BEGIN Reading text

Great Northern Brewing Company was a traditional “gravity flow” brewery located in the northernmost block of downtown Whitefish, Montana.  The brewery opened in 1995 under the stewardship of Minott Wessinger, the great-great grandson of Henry Weinhard.  It is approximately  and has a maximum annual capacity of 8000 barrels.
The brewery permanently closed February 17, 2020

History 
The Great Northern Brewing Company was built by renowned architect Joe Esherick in 1994. The brewery was built over six months, from June to December in 1994 and officially opened its doors in January 1995.
Minott Wessinger, great-great-grandson of Henry Weinhard, founder of Blitz-Weinhard Brewing of Portland, Oregon, started GNBC. Built with a strong family tradition of brewing, the brewery features a three-story brewhouse tower, housing the brewing vessels and copper kettle to allow for a traditional “gravity flow” process.

After seven years of brewing Black Star, Wessinger decided to stop brewing at GNBC in order to pursue other projects.  In 2002, the brewery was placed under the ownership and management of Dennis Konopatzke and GNBC continued to produce their other beers.

On February 6, 2010, fifteen years after the Great Northern Brewing Company was first built, Minott Wessinger and GNBC began to produce Black Star beer again.  Subsequently, Great Northern has again ceased brewing Black Star.

Rob Isackson, a real estate developer with California-based Village Investment Partners who has owned a home in Whitefish for two decades, confirmed that his firm acquired the Black Star building, and Great Northern Brewing Company closed February 17, 2020.

END Reading text
BEGIN Data listing

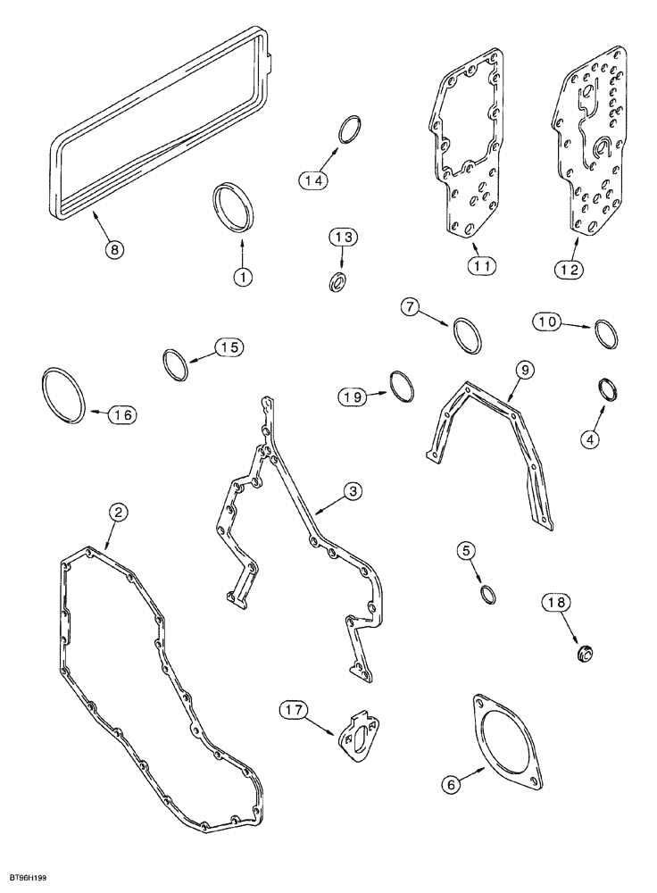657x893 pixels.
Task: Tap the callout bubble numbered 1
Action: tap(240, 278)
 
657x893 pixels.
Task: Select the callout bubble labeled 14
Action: tap(311, 179)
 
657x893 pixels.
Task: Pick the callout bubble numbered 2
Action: tap(118, 512)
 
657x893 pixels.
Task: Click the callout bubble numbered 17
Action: tap(295, 711)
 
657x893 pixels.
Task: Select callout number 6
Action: tap(452, 784)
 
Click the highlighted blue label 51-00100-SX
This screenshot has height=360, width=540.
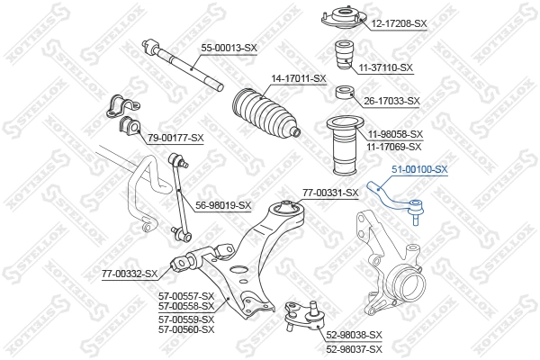(x=418, y=168)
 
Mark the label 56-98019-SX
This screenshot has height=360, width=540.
(x=222, y=205)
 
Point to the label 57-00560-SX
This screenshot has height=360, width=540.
(x=186, y=329)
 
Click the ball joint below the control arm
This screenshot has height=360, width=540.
(x=296, y=315)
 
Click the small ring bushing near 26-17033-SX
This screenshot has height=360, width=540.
(x=342, y=94)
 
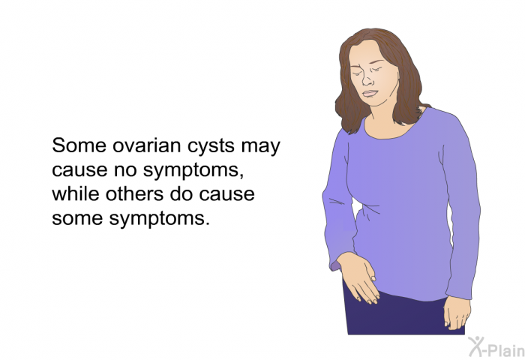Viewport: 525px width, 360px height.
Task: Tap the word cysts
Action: click(211, 147)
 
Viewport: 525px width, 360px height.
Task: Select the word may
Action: click(260, 147)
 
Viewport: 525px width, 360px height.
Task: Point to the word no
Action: click(125, 171)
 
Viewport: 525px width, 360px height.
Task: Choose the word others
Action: click(134, 194)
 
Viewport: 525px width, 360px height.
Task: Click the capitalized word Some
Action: click(79, 146)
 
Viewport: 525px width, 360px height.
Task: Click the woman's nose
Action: click(368, 79)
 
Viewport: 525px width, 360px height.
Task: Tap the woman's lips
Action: click(370, 94)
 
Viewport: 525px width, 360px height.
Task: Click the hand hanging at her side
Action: click(457, 312)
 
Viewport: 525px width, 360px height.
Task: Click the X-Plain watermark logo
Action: click(496, 347)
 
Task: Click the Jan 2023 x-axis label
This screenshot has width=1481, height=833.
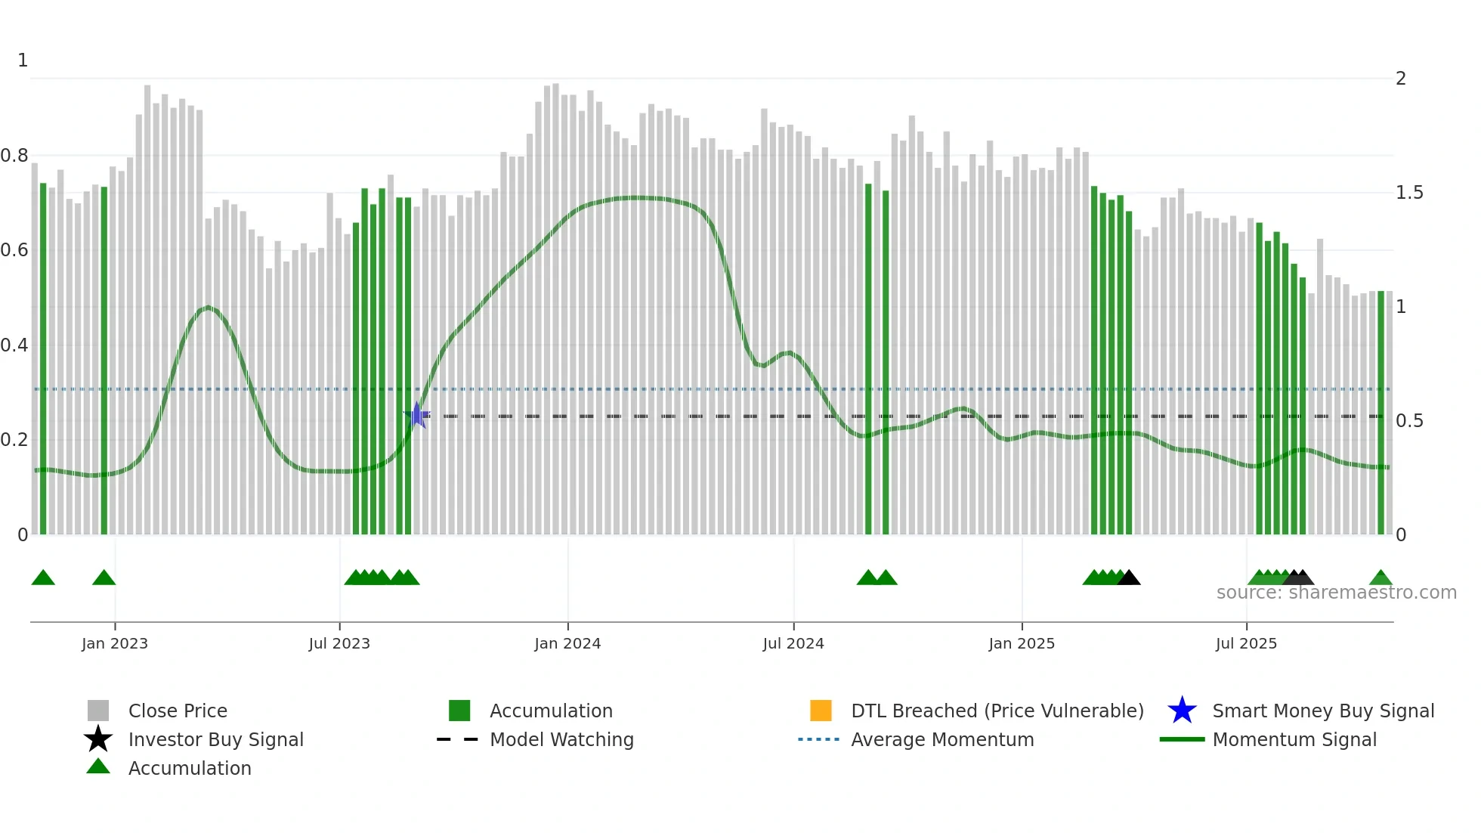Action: click(x=115, y=643)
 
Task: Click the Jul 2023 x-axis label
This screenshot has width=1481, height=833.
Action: click(x=339, y=643)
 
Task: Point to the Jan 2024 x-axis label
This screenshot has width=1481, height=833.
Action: click(x=567, y=643)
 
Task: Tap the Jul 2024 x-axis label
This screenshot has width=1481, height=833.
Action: click(x=793, y=643)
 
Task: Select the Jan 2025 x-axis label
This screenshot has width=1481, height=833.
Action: click(x=1022, y=643)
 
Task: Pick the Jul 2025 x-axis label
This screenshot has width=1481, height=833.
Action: click(x=1246, y=643)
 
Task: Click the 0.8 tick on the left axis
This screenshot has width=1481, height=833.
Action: click(x=14, y=156)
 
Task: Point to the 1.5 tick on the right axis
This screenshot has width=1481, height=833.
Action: click(x=1409, y=193)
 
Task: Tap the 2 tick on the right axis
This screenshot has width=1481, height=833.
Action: click(x=1401, y=79)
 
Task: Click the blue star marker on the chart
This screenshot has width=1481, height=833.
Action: click(x=416, y=415)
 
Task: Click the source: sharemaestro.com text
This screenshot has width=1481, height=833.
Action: click(x=1336, y=593)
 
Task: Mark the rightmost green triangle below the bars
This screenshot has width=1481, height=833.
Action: click(x=1381, y=578)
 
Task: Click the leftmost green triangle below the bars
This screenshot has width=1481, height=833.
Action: click(x=43, y=578)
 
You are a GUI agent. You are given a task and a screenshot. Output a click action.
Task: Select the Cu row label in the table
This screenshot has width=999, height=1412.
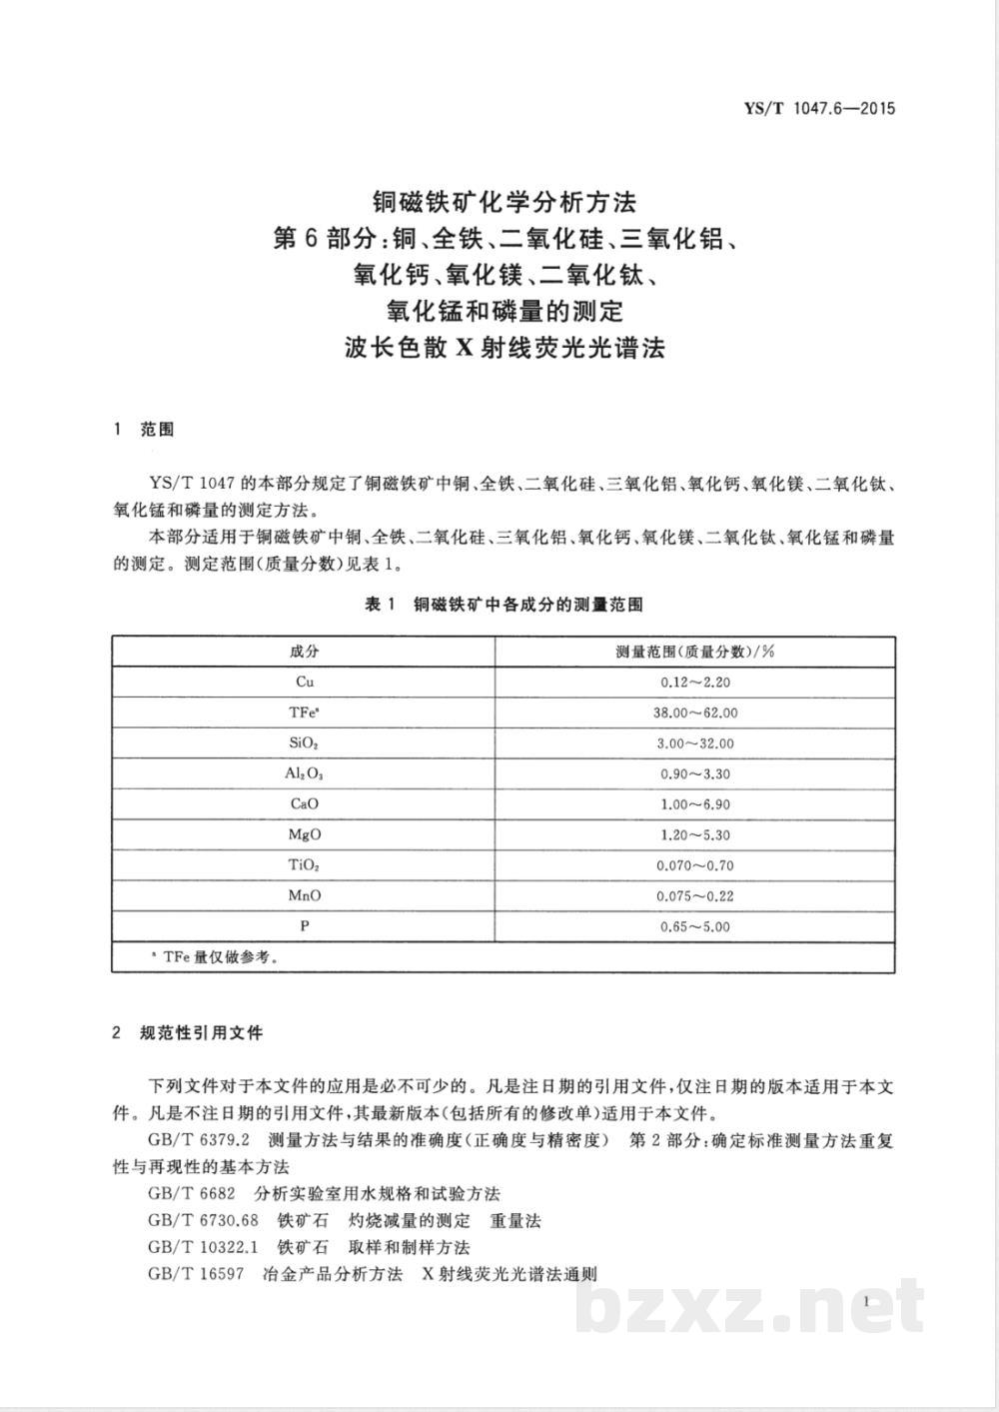(x=305, y=682)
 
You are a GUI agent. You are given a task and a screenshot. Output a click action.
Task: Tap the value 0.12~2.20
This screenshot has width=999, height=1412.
(x=695, y=682)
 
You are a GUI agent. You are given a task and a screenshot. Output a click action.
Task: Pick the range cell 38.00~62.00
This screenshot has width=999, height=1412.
(x=695, y=712)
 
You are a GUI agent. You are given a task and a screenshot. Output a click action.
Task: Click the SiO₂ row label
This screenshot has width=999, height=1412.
(x=305, y=743)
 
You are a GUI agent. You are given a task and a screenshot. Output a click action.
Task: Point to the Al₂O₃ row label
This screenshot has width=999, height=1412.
(x=305, y=773)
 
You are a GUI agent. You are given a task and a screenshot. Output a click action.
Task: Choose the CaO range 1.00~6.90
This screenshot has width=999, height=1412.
(x=695, y=803)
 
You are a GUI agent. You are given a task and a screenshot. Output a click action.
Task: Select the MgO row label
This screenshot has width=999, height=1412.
(x=305, y=834)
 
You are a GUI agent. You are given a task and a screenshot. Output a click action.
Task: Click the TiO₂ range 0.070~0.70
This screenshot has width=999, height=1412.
(x=695, y=865)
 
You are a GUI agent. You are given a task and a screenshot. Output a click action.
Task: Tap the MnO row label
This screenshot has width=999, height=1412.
(x=305, y=895)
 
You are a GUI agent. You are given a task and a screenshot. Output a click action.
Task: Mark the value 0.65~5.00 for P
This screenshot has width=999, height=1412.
(x=695, y=926)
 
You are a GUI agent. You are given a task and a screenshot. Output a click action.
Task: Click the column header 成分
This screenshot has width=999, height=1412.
(x=305, y=652)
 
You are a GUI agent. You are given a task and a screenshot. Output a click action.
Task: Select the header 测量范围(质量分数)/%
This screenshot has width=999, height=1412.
(x=695, y=652)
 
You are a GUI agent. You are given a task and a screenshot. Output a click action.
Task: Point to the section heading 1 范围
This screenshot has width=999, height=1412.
(x=145, y=430)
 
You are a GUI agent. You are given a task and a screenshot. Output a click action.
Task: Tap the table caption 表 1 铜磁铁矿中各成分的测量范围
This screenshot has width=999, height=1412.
(x=503, y=605)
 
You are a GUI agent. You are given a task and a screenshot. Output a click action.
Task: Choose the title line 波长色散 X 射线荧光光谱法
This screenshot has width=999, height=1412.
(x=503, y=349)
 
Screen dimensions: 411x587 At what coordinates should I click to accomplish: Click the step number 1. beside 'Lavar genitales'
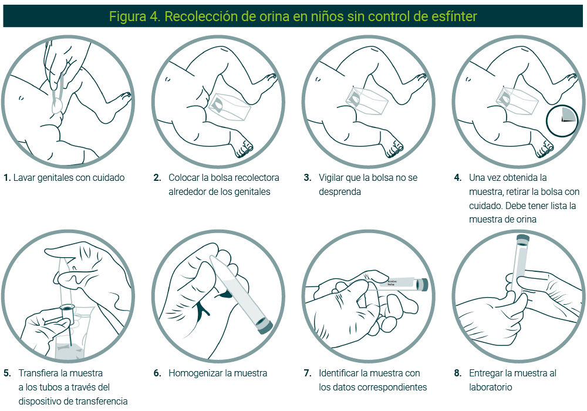7,177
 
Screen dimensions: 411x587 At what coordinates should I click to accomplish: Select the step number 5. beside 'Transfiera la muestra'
7,373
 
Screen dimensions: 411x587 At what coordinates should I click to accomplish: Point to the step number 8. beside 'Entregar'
458,373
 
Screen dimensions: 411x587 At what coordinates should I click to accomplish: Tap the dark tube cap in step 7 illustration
421,285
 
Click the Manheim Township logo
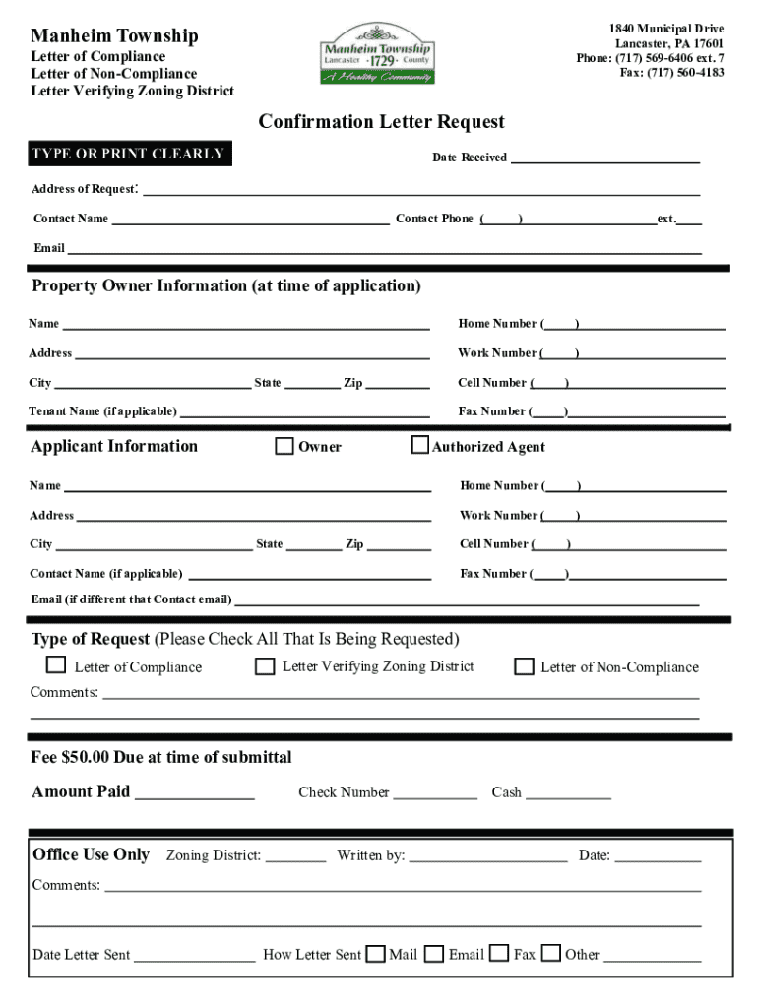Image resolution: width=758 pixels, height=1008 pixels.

END Data listing

→ Required task 1: Condense the paragraph of the brewery history that begins "After seven years of brewing Black Star" into a single shorter sentence that keeps its main facts.
→ Required task 2: Repeat word for word the stretch of the brewery history from "The brewery permanently" through "their other beers.".
The items can be ignored here.

→ Right answer 1: After seven years, Wessinger stopped brewing Black Star at GNBC to pursue other projects, and in 2002 Dennis Konopatzke took over ownership and management while the brewery kept producing its other beers.

→ Right answer 2:
The brewery permanently closed February 17, 2020

History 
The Great Northern Brewing Company was built by renowned architect Joe Esherick in 1994. The brewery was built over six months, from June to December in 1994 and officially opened its doors in January 1995.
Minott Wessinger, great-great-grandson of Henry Weinhard, founder of Blitz-Weinhard Brewing of Portland, Oregon, started GNBC. Built with a strong family tradition of brewing, the brewery features a three-story brewhouse tower, housing the brewing vessels and copper kettle to allow for a traditional “gravity flow” process.

After seven years of brewing Black Star, Wessinger decided to stop brewing at GNBC in order to pursue other projects.  In 2002, the brewery was placed under the ownership and management of Dennis Konopatzke and GNBC continued to produce their other beers.